- Tesla has mastered electric cars, but the technology is nothing that the rest of the auto industry can’t easily replicate.
- Traditional carmakers know that vehicles can be a low-margin business, so it’s pushing toward mobility-as-service undertakings.
- Tesla has no meaningful mobility business and might struggle to catch up in this area.
By the numbers, Tesla is getting bigger in a hurry. The company should deliver more than twice as many vehicles as it did last year, and its financials are showing one stunning area of improvement, as revenue swells to historic levels.
But, also by the numbers, Tesla continues to punch far above its weight in terms of its actual physical presence in the global auto industry. It has one car factory and one partially completed battery factory, in California and Nevada, respectively. Its total manufacturing capacity is roughly 500,000 annually, while the rest of the industry in the US alone can do 14 million. Its market capitalization is higher than Ford or Fiat Chrysler Automobiles.
This outsized impression of success has led numerous Tesla boosters to attribute a massive first-mover advantage to the company, arguing that Tesla somehow has a huge lead and that everybody else will need to play catch-up.
There are two major problems with that case. The first is that the market for electric vehicles is currently rather tiny. Tesla has established itself as a force to be reckoned with in the automotive equivalent of the solid-gold fluegelhorn market. Solid-gold flugelhorns could become really, really big in the next few decades. But for now, well … they’re sold-gold flugelhorns, and the auto industry is far from sure that they constitute a true mass market anytime soon.

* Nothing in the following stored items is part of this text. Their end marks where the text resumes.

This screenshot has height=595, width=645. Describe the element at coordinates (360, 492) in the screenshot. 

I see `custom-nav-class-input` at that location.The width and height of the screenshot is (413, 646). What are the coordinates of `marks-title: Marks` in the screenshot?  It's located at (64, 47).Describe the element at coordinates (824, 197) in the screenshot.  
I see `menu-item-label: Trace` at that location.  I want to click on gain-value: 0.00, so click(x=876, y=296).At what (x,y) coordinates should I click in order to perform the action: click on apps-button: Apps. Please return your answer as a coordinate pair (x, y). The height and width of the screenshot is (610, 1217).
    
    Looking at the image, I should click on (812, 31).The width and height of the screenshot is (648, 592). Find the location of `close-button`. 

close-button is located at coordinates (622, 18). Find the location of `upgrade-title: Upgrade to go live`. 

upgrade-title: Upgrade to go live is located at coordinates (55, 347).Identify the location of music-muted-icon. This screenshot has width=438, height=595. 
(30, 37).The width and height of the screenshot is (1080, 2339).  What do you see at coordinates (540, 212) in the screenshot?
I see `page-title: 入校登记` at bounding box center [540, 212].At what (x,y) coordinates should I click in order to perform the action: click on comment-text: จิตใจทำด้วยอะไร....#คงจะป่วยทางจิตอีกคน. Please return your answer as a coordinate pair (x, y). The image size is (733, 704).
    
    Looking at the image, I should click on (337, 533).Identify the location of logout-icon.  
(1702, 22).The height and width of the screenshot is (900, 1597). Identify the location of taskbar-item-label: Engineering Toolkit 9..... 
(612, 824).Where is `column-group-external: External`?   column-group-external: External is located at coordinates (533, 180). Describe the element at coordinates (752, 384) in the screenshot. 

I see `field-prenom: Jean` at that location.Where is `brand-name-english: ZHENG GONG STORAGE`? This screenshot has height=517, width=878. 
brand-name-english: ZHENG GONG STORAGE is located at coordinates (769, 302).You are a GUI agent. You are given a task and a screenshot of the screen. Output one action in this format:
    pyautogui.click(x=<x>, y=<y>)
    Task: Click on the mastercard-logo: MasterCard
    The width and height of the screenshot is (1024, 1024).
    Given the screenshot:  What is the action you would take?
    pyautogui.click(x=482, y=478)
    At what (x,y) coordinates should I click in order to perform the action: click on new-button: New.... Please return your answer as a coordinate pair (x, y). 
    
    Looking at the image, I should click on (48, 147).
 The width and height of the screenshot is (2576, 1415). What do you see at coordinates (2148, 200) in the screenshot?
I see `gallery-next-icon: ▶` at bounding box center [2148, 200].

The second is that Tesla will somehow get a pass on spending to remain competitive. My view is that Tesla has the potential to fill a large role in the middle of the US market, sales-wise. But to get there, it will require new factories, and it will have to build them at 21st-century prices.
Addicted to reinventing the wheel
Another factor to consider is that the traditional car business doesn’t consider electrification to be that big a deal. Electric vehicles have been around, in one form or another, for a century. Tesla under Musk rebranded the electric car, making it sexy and fast rather than virtuous and underpowered. But swapping gas-engines for electric propulsion isn’t a heavy lift. Up to this point, the industry has avoided it because EVs cost a lot more than gas vehicles, achieving long-range with EVs is challenging, and the recharging infrastructure is skimpy. Also, consumer demand has been slight.
Regulatory pressures and a rapidly expanding auto market in China are forcing carmakers to rethink EVs, but the economics are anything but worked out. No one is really sure if EV net profit margins will materialize, even though Tesla often touts its 20%-ish gross margins.
For this reason, two big pivots have occurred in the more futuristic area of automobility. Number one is the shift to self-driving cars. This is the electric car of the moment, as compelling as EVs were ten years ago. Billions of dollars in value are now being attached to serious autonomous efforts from GM’s Cruise division and Alphabet’s Waymo.
Mobility-as-a-service is driving business activity
Number two is mobility as a service. Much of the M&A activity in the industry is now around alternatives to the automobile and is focused on the highly urbanized environments of the future, which could be highly car-unfriendly. Ford just bought a San Francisco scooter startup, Spin, and has already acquired a ride-sharing service in Chariot. GM has developed a ride-hailing/sharing service, Maven. And various other car companies are doubtlessly planning to use the massive amount of cash they’ve raked in selling big SUVs for the past few years to make their own moves.
Tesla has been talking about a networked transportation service, but it doesn’t yet have anything. Additionally, its very traditional own-lease model for its cars is somewhat incompatible with the notion that customers will want to allow strangers to borrow vehicles that go for $50,000-$150,000. There’s nothing quite like getting your Model 3 back with a back seat full of In-N-Out wrappers to turn you off sharing.
Make no mistake, Tesla is an impressive car company, the first new player to come along in decades. But it doesn’t have an infinitely flexible business model, and if anybody is going to play catch-up on mobility-as-a-service, it’s probably going to be Tesla. The company might not succeed. And guess what? That wouldn’t be a bad thing. Tesla has upped its electric-car game considerably since 2014. That should be good enough. It’s simply the flighty attention spans of Silicon Valley that are endlessly scoping out the shiny new thing.